- **What is being asked**
Copy out exactly the lines below that run from the one holding "Task: Tap the sort order icon" to the one holding "Open the details", keeping both of those lines and no others.
========
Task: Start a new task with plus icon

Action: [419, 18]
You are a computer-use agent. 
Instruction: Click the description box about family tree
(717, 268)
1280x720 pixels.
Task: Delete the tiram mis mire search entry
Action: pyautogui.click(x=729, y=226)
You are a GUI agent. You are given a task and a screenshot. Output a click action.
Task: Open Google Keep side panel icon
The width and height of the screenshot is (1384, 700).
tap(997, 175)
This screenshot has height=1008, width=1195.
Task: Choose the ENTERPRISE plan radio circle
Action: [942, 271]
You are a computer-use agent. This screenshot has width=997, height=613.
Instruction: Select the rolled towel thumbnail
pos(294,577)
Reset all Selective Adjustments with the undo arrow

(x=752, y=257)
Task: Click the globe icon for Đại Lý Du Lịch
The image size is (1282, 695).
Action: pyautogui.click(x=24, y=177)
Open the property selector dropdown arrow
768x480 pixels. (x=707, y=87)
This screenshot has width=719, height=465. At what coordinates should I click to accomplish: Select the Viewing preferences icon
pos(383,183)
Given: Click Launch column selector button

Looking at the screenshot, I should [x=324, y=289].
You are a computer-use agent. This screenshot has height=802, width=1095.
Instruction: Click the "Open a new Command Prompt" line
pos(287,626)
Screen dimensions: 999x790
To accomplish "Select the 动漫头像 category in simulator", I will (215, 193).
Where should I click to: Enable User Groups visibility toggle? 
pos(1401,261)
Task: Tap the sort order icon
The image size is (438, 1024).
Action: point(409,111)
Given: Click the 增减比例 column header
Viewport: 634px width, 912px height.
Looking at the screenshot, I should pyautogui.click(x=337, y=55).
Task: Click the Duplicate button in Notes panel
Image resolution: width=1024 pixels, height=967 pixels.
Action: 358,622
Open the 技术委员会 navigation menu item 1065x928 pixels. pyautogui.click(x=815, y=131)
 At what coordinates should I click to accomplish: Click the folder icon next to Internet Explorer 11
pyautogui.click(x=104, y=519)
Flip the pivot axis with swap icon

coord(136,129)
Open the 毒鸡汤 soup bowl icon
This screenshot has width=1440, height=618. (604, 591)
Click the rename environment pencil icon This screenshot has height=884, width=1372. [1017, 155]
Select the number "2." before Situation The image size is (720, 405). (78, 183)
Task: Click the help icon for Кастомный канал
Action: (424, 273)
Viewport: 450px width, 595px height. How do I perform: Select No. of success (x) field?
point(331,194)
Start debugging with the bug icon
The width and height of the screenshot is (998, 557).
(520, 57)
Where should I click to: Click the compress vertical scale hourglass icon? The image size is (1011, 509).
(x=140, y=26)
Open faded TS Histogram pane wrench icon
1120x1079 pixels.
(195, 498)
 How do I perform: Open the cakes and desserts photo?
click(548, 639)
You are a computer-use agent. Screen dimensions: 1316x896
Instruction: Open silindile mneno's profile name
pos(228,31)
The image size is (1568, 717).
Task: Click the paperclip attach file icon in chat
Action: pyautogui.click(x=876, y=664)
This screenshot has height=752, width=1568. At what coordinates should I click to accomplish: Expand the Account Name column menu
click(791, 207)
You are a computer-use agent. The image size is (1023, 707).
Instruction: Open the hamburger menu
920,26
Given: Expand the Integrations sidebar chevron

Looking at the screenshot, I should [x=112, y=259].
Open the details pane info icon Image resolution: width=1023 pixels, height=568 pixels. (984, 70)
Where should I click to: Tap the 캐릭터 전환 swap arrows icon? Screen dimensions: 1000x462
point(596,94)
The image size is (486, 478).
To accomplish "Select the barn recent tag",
========
- **Final answer**
Task: Tap the sort order icon
The image size is (438, 1024).
Action: point(409,111)
Given: Click the 增减比例 column header
Viewport: 634px width, 912px height.
Looking at the screenshot, I should pyautogui.click(x=337, y=55).
Task: Click the Duplicate button in Notes panel
Image resolution: width=1024 pixels, height=967 pixels.
Action: 358,622
Open the 技术委员会 navigation menu item 1065x928 pixels. pyautogui.click(x=815, y=131)
 At what coordinates should I click to accomplish: Click the folder icon next to Internet Explorer 11
pyautogui.click(x=104, y=519)
Flip the pivot axis with swap icon

coord(136,129)
Open the 毒鸡汤 soup bowl icon
This screenshot has width=1440, height=618. (604, 591)
Click the rename environment pencil icon This screenshot has height=884, width=1372. [1017, 155]
Select the number "2." before Situation The image size is (720, 405). (78, 183)
Task: Click the help icon for Кастомный канал
Action: (424, 273)
Viewport: 450px width, 595px height. How do I perform: Select No. of success (x) field?
point(331,194)
Start debugging with the bug icon
The width and height of the screenshot is (998, 557).
(520, 57)
Where should I click to: Click the compress vertical scale hourglass icon? The image size is (1011, 509).
(x=140, y=26)
Open faded TS Histogram pane wrench icon
1120x1079 pixels.
(195, 498)
 How do I perform: Open the cakes and desserts photo?
click(548, 639)
You are a computer-use agent. Screen dimensions: 1316x896
Instruction: Open silindile mneno's profile name
pos(228,31)
The image size is (1568, 717).
Task: Click the paperclip attach file icon in chat
Action: pyautogui.click(x=876, y=664)
This screenshot has height=752, width=1568. At what coordinates should I click to accomplish: Expand the Account Name column menu
click(791, 207)
You are a computer-use agent. The image size is (1023, 707).
Instruction: Open the hamburger menu
920,26
Given: Expand the Integrations sidebar chevron

Looking at the screenshot, I should [x=112, y=259].
Open the details pane info icon Image resolution: width=1023 pixels, height=568 pixels. (984, 70)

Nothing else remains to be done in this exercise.